Der NSLB-Funktionär Niemeyer wendet sich im Mitteilungsblatt des NSLB für den Gau Köln-Aachen am 1. März 1934 als neuer Führer des NSLB an die Lehrer und Erzieher.
„Wer da glaubt, dass die Zugehörigkeit zum NSLB. allein, die Tatsache, dass er regelmäßig seine Beiträge zahlt, ausreichend sei, der darf nicht für sich in Anspruch nehmen, Nationalsozialist zu sein. Nationalsozialist zu sein heißt opfern, dienen, kämpfen, unaufhörlich und nicht müde werden. Nationalsozialistischer Erzieher sein, heißt arbeiten an sich selbst, heißt von der Idee der Volksverbundenheit des Nationalismus und des Sozialismus her immer wieder neue Kraft, neuen Glauben, neue Beharrlichkeit aufnehmen und ausstrahlen."
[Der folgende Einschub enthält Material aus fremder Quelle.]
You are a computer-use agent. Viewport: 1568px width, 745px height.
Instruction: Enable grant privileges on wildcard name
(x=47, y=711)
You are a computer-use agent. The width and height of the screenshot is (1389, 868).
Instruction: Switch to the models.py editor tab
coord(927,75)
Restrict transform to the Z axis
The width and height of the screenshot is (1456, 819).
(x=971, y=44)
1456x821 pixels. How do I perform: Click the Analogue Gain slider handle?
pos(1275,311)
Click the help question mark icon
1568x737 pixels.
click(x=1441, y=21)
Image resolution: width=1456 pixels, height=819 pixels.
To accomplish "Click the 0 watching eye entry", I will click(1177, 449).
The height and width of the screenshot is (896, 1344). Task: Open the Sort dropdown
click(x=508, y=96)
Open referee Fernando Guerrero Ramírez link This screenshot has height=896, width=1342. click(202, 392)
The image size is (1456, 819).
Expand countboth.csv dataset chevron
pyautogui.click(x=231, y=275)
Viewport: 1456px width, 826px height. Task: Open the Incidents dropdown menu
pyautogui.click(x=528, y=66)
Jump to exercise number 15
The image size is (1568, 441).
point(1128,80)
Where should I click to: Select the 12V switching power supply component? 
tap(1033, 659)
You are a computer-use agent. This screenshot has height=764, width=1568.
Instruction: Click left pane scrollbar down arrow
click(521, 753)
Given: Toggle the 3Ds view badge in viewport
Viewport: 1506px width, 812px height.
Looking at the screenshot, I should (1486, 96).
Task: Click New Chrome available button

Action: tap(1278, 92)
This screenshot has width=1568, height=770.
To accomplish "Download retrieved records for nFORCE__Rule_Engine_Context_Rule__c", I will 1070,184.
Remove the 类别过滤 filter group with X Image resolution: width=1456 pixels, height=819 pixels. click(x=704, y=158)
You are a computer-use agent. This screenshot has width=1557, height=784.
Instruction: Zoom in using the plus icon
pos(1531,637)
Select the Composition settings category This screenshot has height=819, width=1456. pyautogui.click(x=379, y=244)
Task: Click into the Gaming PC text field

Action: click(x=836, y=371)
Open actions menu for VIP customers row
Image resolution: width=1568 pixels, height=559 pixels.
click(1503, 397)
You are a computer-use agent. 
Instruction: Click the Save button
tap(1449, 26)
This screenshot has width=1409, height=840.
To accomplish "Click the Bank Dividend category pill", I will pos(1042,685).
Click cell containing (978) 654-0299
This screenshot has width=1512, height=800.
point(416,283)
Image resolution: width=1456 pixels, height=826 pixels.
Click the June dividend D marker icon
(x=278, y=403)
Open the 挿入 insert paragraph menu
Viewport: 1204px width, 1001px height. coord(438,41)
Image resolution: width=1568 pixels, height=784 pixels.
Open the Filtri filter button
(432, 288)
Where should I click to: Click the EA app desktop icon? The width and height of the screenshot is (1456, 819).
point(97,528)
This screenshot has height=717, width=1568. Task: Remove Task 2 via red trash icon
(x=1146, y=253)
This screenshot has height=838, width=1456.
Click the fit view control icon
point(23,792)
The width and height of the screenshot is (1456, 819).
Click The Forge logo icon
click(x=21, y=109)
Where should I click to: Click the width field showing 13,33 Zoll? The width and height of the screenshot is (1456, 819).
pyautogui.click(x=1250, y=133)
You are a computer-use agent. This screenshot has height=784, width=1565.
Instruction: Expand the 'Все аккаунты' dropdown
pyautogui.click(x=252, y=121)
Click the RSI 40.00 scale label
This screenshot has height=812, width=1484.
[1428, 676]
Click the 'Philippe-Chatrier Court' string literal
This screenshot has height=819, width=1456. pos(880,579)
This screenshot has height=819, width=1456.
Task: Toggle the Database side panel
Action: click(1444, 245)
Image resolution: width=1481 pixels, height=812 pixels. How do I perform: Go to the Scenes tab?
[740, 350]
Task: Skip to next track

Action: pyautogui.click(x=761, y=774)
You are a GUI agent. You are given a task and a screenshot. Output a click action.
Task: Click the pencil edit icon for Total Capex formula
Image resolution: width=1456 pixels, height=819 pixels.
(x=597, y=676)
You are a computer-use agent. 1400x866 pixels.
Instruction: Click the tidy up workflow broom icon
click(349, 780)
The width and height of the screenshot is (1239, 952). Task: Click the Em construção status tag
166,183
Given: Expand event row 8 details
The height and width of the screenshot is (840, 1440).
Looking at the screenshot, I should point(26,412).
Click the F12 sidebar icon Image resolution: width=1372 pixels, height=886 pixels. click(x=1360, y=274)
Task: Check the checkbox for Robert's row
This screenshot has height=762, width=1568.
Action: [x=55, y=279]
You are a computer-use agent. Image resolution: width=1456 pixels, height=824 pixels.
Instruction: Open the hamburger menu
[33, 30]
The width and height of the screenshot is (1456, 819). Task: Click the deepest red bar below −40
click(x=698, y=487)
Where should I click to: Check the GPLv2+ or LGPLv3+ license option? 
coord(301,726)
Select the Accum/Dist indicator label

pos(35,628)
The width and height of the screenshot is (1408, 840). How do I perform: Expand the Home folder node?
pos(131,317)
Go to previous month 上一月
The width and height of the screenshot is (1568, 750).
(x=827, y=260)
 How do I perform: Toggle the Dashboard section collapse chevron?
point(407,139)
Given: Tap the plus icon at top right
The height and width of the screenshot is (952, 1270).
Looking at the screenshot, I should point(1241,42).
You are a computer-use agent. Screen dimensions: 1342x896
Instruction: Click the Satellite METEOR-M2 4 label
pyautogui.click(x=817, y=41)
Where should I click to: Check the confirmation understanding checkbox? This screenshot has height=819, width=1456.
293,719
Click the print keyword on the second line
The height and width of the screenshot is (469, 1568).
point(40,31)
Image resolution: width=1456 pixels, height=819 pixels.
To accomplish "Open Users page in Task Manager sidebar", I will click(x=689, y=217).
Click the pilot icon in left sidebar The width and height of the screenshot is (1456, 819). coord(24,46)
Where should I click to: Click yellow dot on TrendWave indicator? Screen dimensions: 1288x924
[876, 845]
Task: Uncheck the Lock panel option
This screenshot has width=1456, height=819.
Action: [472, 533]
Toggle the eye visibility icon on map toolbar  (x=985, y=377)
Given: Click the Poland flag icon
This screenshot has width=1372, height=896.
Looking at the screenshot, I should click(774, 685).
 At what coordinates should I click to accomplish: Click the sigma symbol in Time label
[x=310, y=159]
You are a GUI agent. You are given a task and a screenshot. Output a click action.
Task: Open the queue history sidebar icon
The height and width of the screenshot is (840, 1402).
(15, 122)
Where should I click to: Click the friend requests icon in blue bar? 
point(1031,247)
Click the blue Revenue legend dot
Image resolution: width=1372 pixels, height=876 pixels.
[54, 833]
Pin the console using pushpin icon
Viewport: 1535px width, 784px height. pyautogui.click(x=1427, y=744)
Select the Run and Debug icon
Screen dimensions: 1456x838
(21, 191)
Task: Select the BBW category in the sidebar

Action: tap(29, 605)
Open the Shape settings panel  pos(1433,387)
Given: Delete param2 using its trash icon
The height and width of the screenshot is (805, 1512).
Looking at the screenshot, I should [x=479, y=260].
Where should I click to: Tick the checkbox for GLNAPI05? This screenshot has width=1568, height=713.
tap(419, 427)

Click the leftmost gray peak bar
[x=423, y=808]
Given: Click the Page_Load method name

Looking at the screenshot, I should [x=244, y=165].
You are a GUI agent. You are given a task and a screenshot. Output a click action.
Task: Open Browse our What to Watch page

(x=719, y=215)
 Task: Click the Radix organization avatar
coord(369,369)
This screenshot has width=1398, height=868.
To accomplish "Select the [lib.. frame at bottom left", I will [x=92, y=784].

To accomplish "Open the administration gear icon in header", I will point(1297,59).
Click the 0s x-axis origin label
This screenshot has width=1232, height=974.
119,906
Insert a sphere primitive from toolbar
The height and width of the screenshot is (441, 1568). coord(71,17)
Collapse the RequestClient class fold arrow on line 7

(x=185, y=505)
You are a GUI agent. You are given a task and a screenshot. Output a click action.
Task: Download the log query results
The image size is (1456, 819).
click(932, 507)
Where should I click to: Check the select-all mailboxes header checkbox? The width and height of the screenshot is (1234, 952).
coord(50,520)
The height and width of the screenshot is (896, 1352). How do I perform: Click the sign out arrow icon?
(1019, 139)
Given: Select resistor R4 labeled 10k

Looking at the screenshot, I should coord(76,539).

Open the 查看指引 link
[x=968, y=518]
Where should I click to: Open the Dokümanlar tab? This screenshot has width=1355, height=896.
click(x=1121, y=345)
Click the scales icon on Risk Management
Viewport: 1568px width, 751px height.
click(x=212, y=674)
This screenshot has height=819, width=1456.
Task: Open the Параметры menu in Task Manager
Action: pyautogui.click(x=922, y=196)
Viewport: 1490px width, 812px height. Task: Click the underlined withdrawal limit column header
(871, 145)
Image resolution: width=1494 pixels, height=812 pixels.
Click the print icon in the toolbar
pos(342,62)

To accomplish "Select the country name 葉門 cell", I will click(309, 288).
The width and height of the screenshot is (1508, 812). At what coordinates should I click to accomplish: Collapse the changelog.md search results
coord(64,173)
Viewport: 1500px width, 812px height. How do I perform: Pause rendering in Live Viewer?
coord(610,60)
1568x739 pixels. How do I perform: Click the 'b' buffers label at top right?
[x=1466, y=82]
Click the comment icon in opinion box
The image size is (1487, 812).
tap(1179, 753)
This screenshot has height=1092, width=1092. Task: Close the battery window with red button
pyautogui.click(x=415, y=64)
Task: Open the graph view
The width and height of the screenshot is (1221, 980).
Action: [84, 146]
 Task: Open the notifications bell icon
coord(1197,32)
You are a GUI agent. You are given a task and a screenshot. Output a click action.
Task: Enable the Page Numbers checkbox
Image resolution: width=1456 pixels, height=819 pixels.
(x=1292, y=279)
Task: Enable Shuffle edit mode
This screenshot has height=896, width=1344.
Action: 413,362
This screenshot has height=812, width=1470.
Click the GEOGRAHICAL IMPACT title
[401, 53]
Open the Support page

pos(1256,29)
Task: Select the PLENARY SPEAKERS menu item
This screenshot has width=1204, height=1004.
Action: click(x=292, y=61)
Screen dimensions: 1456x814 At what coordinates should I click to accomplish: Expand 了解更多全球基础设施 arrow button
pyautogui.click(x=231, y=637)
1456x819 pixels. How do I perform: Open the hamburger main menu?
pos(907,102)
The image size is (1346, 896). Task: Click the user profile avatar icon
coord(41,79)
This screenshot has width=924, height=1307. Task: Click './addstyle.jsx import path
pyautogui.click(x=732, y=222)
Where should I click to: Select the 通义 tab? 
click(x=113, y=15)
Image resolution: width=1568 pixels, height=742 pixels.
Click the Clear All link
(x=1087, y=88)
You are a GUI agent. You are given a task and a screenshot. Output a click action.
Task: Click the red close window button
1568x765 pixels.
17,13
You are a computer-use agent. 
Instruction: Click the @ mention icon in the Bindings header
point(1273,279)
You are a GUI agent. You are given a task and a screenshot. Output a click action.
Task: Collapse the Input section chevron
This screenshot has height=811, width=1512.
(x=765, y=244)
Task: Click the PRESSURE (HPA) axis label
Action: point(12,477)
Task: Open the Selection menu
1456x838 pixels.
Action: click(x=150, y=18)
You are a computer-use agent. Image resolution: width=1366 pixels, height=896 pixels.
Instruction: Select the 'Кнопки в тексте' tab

Niemeyer schließt seinen Beitrag mit folgenden Versen:
„Ans Werk, ans Werk,
Es ist Gottes Wille!
Fluch dem, der dem Rufe nicht folgen will!
Ans Werk, ans Werk!"
In einem weiteren Artikel („N.S.-Lehrerbund und Hitlerjugend gemeinsam an die Front") geht es um das Verhältnis von Schule und Lehrern zur HJ und anderen Jugendverbänden. „Gerade im jetzigen Augenblick drängt eine wichtige Frage zur Entscheidung. Es gilt den Schlussstein zu setzen zum Bund der gesamten deutschen Jugend. Seit am 19. Dezember 1933 die Eingliederung der evangelischen Jugend in die Hitler-Jugend stattgefunden hat, muss nunmehr als letzte, die katholische Jugend den Weg in die HJ finden. Hier heißt es vor allem katholische Lehrer in Front! Bei den geistigen Erziehern, bei den Eltern, an allen Systemen, überall hat der deutsche Lehrer aus innerstem Erleben der nationalsozialistischen Idee heraus den unentwegten Standpunkt kämpferisch zu vertreten: Es kann nur eine deutsche Jugend geben, die deutsche Staatsjugend. (...)
Der Kirche bleibt neben dem Elternhaus die religiöse Betreuung und Erziehung vorbehalten. Dass diese reinliche Scheidung möglich ist, zeigt der Vertrag, den der Reichsbischof für die evangelische Jugend mit der HJ abgeschlossen hat." Einen solchen Vertrag erachtet der Autor auch für die katholische Jugend als sinnvoll, da er „auch der katholischen Jugendpflege ihre religiösen Belange sichern" würde.
„Aber darüber hinaus: Einheit und noch einmal Einheit, nichts als Einheit, erst recht für die Deutsche Jugend, unsere Zukunft!! Aus der Einheit erwächst der HJ die verstärkte Verpflichtung, Kirche und Elternhaus genügend Zeit für die religiöse Erziehungsaufgabe einzuräumen, selber Religion und Sitte ehrfürchtig hochzuhalten.
Der Führer will gläubige deutsche Menschen.
Den hartnäckigen Verteidigern der konfessionellen Jugendbünde ist gerade der katholische Lehrer als früherer Zentrumsmann in seiner neuerrungenen Erkenntnis berechtigt und verpflichtet, ein ernstes Wort entgegenzuhalten: Die Ereignisse der letzten Jahre - so wie wir sie heute im Lichte des Nationalsozialismus sehen - haben bewiesen, dass die Zentrumspartei besonders in ihrer letzten Entwicklung und ihrer engen Verbindung mit dem Marxismus der stärkste Hemmschuh nationaler Erneuerung gewesen ist."
Den Lehrern, so heißt es abschließend, komme eine zentrale Rolle dabei zu, der HJ „wertvolles Jugendmaterial" zuzuführen.